Os portadores da Síndrome de Li-Fraumeni no Brasil apresentam uma mutação específica (R337H) localizada no gene TP53, que é o principal gene supressor de tumores em todos humanos. A presença de uma mutação pode impactar na sua capacidade de exercer sua função de suprimir células que apresentem informações que levem à formação de tumores. Portadores dessa síndrome apresentam casos frequentes de câncer em idades muito precoce e podem ter múltiplos canceres ao longo da vida.

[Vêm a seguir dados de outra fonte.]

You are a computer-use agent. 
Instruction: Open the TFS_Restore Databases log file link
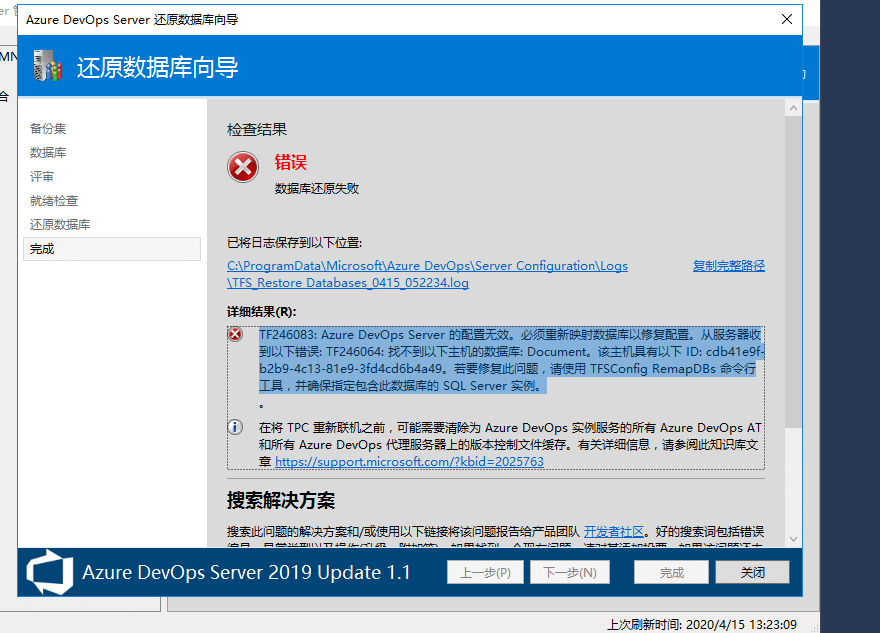coord(348,283)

Os brasileiros do Sul e do Sudeste apresentam a mutação R337H, que leva à Síndrome de Li-Fraumeni, numa proporção muito maior do que os demais países. Estudos envolvendo mais de 150.000 crianças recém-nascidas verificaram que a prevalência nestas regiões é de 0,3% da população, ou seja, cerca de uma pessoa a cada 300 pessoas apresentam a mutação. Como temos no Brasil cerca de 75% da população dependente do Sistema Único de Saúde (SUS), a ideia deste estudo foi avaliar se realizar o teste genético e todos os exames de rastreamento nas pessoas que tiverem a Síndrome de Li-Fraumeni custaria menos ao governo brasileiro do que tratar todos os casos de câncer com quimioterapias, cirurgias e com todas as perdas humanas que podem acontecer. A identificação da mutação genética permite o diagnóstico precoce do câncer para o portador e, também, para sua família – que pode ser portadora da mesma mutação. Cada familiar direto tem 50% de risco de ter herdado a mesma alteração genética. “Hoje, não é possível realizar o teste genético para investigação da Síndrome de Li-Fraumeni no SUS. É importante entendermos que este é um problema de saúde pública e que precisa ser endereçado”, diz Maria Isabel Achatz.
Na prática
Uma paciente que apresenta câncer de mama aos 30 anos de idade dentro do SUS seria uma pessoa que poderia ser testada para esta mutação específica. Essa paciente identificada permitiria então investigar a sua família, que pode incluir pais, irmãos, filhos, primos. Como se trata de uma mutação hereditária, identificar uma pessoa dentro da família pode ser um alerta para todos. Ao encontrar aquela pessoa dentro do sistema de saúde, o rastreamento genético de apenas esta mutação pode ajudar dezenas de pessoas. Pois o irmão dessa paciente pode já ter seus próprios filhos, e assim subsequentemente. São pessoas que vão saber da sua predisposição para tumores e começar a fazer seus próprios check-ups mais precocemente.
Segundo o estudo publicado no The Lancet, o modelo adotado pelos pesquisadores foi o ICER -razão de custo-efetividade incremental, que expressa qual o custo adicional por ano de vida ganho, comparando as estratégias com e sem vigilância em portadores com Síndrome de Li-Fraumeni. “Nossa pesquisa foi clara ao concluir uma maior probabilidade de o uso da investigação genética nesse gene ser uma estratégia de vigilância mais custo-efetiva, além de aumentar a sobrevida e qualidade de vida dos pacientes”, diz Maria Isabel Achatz. Ela explica que hoje os preços dos testes genéticos caíram muito, possibilitando um ganho substancial nos custos acumulados dos cuidados com pacientes com essa mutação dentro do SUS. “Estamos trazendo aqui a evidência científica para que medidas públicas possam ser adotadas para melhorar o sistema de saúde para os brasileiros”, conclui a pesquisadora.